[WHAT THE EXERCISE ASKS] Somewhere below are a line with "The width and" and a later line with "This screenshot has width=831, height=504.". Output exactly those lines and all lines between them.

[DATASET ENTRIES]
=== Begin Enclosure ===

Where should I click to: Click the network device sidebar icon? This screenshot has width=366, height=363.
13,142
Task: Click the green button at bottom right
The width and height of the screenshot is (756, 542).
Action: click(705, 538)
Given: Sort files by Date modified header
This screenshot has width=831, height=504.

=== End Enclosure ===
=== Begin Enclosure ===

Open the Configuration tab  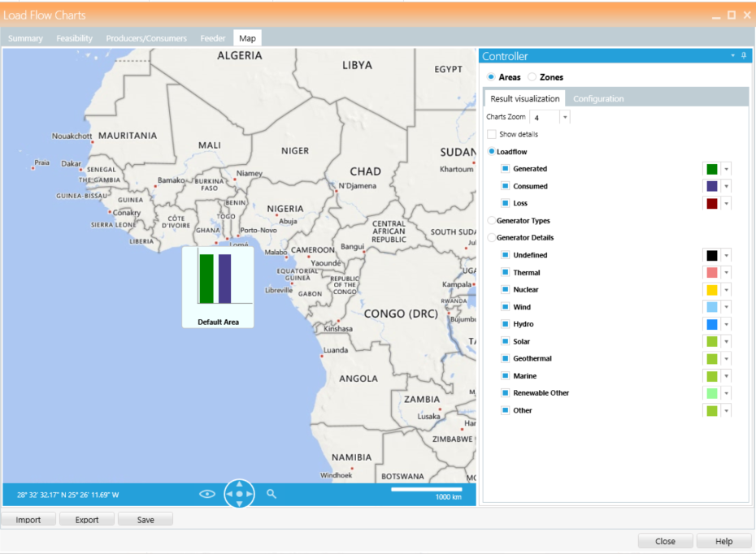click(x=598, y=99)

=== End Enclosure ===

[RESPONSE]
The width and height of the screenshot is (756, 542).
Action: click(705, 538)
Given: Sort files by Date modified header
This screenshot has width=831, height=504.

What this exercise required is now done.